- Born: Trevor Richard Brooks 18 April 1975 (age 50) Hackney, London, UK
- Children: 3
- Convictions: 2008, guilty of incitement to terrorism
- Criminal charge: Breaching the UK's Terrorism Act of 2006.

= Abu Izzadeen =

British convicted terrorist (born 1975)

Abu Izzadeen (أبو عز الدين, Abū ‘Izz ad-Dīn; born Trevor Richard Brooks on 18 April 1975) is a British spokesman for Al Ghurabaa, a British Muslim organisation banned under the Terrorism Act 2006 for the glorification of terrorism. He was convicted on charges of terrorist fund-raising and inciting terrorism overseas on 17 April 2008 and sentenced to four and a half years in jail. He was released in May 2009, after serving three and a half years, including time on remand. In January 2016, he was sentenced to two years imprisonment for breaching the Terrorism Act by leaving the UK illegally.

==Personal background==
Abu Izzadeen is a British citizen born on 18 April 1975 in Hackney, east London, to a Christian family originally from Jamaica. Brooks converted to Islam the day before he turned 18, on 17 April 1993, changing his name to Omar, but preferring to be called Abu Izzadeen. He is fluent in Arabic.

He trained and worked for a while as an electrician. He has three children with his wife, Mokhtaria, whom he married in 1998.

==Political activities==
Abu Izzadeen met Omar Bakri Muhammed and Abu Hamza al-Masri at Finsbury Park Mosque in the 1990s. He visited Pakistan in 2001, before the 11 September attacks, as part of Al-Muhajiroun; he said he went there to give a series of lectures. He also said he had attended terror training camps in Afghanistan.

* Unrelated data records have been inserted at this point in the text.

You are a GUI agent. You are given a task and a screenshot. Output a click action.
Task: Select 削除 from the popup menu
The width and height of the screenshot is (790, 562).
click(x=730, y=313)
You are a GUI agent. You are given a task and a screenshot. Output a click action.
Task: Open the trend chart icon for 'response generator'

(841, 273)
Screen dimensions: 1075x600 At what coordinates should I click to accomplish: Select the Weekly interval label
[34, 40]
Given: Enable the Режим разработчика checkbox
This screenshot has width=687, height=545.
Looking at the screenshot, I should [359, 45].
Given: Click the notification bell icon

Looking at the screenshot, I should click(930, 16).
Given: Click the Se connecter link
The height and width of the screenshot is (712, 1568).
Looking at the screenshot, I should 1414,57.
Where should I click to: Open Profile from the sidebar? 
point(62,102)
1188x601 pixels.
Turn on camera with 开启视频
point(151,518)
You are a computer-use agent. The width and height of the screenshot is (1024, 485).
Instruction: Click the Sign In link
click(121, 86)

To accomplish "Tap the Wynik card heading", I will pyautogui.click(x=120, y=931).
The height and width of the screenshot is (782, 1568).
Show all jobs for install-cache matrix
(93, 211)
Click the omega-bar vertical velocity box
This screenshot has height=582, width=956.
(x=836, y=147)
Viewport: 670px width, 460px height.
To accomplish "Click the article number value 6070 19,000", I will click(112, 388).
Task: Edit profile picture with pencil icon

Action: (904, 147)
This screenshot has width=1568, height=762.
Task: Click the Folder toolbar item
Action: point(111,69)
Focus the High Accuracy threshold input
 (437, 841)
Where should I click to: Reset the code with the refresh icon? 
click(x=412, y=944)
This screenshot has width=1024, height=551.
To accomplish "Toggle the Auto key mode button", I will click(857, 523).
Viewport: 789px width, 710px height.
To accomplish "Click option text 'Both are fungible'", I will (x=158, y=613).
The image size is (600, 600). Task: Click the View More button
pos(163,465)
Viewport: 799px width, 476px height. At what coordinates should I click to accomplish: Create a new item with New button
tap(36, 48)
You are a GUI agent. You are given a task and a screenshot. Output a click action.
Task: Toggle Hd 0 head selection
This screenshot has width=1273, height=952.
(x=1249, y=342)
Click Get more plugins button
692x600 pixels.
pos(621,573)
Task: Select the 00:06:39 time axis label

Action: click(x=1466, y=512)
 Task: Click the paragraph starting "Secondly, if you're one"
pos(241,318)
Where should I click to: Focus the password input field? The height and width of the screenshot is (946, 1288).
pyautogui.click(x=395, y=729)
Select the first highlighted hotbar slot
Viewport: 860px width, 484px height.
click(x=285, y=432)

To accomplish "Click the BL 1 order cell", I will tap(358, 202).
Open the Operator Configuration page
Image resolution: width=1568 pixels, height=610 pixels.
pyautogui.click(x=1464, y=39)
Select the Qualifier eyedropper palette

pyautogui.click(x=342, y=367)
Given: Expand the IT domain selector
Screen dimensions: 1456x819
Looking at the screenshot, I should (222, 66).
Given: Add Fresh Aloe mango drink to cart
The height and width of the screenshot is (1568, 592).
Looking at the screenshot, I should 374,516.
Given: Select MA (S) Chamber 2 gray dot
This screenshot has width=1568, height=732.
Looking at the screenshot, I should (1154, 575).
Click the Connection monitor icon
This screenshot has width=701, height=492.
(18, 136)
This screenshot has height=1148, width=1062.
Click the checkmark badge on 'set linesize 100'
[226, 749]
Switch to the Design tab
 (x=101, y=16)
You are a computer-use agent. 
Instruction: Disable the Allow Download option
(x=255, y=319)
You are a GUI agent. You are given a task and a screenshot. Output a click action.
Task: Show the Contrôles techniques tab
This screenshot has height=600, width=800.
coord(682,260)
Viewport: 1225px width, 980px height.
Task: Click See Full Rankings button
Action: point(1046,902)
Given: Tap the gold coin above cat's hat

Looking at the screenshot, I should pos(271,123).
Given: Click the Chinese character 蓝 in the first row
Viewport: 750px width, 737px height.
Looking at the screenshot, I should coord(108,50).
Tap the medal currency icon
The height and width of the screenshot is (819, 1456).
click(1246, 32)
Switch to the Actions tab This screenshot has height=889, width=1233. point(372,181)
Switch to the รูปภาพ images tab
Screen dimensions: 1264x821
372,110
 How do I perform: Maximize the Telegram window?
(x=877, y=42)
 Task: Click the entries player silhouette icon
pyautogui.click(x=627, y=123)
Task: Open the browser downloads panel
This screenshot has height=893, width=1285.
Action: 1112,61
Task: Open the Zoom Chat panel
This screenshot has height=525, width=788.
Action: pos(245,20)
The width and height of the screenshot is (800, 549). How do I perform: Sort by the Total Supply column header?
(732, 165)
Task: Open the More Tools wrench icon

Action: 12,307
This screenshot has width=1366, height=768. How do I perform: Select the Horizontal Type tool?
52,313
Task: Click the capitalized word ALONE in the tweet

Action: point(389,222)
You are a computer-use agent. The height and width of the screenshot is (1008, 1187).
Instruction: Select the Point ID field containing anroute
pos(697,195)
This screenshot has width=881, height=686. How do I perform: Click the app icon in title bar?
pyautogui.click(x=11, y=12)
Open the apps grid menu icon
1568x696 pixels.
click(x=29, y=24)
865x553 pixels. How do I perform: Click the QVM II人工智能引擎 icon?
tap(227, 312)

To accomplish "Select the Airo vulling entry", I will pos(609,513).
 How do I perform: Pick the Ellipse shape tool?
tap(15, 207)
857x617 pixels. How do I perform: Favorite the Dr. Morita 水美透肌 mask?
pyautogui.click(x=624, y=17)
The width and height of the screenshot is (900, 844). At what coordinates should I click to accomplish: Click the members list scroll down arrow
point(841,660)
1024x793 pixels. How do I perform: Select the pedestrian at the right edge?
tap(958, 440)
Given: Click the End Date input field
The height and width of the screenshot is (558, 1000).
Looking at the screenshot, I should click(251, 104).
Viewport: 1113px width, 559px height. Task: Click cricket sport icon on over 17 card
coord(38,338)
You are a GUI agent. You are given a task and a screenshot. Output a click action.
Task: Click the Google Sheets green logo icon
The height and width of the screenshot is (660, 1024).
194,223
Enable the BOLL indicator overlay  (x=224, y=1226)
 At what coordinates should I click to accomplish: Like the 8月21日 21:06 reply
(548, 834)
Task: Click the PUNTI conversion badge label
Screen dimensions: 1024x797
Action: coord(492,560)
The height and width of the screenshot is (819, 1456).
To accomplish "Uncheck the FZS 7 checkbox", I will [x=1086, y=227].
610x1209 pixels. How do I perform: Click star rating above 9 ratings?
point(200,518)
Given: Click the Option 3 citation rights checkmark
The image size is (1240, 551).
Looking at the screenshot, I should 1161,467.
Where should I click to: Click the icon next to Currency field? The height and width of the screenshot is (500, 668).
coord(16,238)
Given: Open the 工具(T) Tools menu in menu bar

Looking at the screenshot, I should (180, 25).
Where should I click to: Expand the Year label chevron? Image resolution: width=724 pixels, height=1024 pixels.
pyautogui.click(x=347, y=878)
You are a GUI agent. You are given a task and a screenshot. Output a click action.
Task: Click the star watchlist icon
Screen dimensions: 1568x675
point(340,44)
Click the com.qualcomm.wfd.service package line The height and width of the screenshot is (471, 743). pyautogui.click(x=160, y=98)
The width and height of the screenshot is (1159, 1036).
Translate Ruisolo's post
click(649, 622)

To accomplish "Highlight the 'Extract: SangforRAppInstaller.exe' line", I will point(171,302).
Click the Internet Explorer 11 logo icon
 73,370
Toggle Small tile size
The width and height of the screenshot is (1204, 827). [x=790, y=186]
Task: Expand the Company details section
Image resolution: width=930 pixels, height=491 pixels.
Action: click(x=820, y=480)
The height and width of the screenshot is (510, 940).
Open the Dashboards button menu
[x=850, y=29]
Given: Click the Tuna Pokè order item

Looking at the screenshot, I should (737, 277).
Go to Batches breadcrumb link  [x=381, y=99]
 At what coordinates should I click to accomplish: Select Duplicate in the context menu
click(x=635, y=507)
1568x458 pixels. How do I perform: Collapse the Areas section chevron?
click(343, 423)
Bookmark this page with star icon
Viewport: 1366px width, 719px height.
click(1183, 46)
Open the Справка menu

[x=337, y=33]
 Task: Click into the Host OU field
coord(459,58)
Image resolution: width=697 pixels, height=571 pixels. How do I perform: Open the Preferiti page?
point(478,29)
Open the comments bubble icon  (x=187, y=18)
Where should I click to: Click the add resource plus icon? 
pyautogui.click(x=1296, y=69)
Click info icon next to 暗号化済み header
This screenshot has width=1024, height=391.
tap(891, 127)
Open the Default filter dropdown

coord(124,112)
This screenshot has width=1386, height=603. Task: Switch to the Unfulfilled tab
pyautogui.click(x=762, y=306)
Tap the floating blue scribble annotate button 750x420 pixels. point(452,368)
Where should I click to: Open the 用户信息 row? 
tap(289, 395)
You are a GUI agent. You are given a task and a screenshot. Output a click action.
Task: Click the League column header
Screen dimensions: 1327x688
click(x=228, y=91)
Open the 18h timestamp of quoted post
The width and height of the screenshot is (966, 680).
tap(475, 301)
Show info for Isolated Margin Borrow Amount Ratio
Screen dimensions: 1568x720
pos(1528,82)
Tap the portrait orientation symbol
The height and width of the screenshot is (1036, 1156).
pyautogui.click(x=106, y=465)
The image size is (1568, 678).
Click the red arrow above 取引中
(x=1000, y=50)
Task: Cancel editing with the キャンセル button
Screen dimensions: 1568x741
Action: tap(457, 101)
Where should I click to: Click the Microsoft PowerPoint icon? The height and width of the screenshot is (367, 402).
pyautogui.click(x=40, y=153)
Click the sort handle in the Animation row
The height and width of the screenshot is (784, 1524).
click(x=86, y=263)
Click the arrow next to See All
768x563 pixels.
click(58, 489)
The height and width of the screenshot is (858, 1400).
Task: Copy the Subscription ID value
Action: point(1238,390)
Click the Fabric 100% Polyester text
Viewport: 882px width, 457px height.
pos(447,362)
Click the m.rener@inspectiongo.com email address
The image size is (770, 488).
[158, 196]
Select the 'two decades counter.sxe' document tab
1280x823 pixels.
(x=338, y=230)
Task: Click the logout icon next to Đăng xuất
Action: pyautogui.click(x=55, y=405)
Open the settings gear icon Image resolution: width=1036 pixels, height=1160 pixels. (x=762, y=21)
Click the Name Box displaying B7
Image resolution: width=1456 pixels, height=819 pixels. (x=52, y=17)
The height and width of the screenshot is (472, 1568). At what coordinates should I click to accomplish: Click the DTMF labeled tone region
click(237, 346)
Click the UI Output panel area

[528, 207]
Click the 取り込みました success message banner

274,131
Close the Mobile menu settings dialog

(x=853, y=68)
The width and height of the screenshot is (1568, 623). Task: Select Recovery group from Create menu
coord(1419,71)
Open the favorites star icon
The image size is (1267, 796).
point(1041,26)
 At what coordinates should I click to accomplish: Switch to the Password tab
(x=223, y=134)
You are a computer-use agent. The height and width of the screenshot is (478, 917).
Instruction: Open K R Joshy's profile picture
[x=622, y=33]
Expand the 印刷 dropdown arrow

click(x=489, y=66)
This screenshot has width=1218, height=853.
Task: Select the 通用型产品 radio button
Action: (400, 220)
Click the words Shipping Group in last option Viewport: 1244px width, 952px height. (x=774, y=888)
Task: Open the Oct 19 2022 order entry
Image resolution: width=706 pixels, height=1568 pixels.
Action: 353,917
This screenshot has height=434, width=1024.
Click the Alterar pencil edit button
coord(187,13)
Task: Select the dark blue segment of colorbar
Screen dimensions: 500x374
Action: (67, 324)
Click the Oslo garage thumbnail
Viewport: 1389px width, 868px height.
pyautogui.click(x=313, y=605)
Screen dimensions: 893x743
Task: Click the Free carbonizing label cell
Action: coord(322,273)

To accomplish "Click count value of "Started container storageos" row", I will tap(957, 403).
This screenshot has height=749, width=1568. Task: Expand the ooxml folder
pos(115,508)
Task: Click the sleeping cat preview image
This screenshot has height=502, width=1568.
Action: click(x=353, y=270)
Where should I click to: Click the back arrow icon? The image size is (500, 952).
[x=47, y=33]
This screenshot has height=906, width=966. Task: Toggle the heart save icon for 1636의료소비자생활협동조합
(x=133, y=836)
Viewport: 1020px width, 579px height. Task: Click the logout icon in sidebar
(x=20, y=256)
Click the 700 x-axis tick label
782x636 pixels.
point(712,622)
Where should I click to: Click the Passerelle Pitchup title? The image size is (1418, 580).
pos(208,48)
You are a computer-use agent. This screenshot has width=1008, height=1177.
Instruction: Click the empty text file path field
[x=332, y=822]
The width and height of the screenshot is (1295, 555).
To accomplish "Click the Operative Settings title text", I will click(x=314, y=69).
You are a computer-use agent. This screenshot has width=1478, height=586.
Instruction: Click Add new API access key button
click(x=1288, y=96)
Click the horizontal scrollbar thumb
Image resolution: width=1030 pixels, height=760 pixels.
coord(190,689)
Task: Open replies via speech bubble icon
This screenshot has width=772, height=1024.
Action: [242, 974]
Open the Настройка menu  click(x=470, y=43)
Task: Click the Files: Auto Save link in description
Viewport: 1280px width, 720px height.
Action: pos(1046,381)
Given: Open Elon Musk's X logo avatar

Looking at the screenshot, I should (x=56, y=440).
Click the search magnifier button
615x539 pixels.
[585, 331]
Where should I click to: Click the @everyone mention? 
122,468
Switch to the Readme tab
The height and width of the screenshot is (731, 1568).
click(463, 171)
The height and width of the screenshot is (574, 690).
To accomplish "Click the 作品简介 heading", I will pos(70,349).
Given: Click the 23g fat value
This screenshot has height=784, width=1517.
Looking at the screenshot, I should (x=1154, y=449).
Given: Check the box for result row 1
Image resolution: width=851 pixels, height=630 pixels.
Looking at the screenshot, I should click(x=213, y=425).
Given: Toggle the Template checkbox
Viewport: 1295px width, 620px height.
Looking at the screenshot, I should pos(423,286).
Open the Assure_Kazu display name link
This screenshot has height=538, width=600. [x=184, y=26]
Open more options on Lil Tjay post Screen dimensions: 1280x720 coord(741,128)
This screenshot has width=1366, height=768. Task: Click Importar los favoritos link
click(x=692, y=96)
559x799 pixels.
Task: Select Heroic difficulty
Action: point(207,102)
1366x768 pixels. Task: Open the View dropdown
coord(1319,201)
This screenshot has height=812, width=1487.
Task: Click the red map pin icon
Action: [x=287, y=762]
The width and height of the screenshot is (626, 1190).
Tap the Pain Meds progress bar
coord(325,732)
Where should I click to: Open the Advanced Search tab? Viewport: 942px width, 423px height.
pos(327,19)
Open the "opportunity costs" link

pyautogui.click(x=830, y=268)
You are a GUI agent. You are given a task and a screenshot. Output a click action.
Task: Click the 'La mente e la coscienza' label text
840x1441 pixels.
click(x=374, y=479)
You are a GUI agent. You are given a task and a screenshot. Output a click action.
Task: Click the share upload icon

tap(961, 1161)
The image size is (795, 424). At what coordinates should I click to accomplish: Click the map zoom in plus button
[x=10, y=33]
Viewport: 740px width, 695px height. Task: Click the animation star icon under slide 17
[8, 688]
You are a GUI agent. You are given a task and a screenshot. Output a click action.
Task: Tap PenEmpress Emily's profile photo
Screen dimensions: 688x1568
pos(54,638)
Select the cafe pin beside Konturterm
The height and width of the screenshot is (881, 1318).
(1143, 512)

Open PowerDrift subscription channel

He described the 7/7 suicide bombers in London as "completely praiseworthy". On the eve of the anniversary of the 7/7 attacks in London, he was filmed preaching to a group of Muslims in Birmingham mocking and laughing at those who believe in the war on terror and who feel a need to resist Islamic terrorism. He also mocked the courage of journalists who were captured by insurgents. He has openly stated that he wishes to die as a suicide bomber.

On 20 September 2006, Abu Izzadeen and Anjem Choudary disrupted Home Secretary John Reid's first public meeting with Muslims since his appointment. He called Reid an "enemy" of Islam. John Humphrys interviewed Izzadeen on the edition of 22 September 2006 of BBC Radio 4's Today programme. In a heated discussion Abu Izzadeen stated that his aim was to bring about Sharia law in the UK and that this should be achieved without following the democratic process but rather "in accordance to the Islamic methodology".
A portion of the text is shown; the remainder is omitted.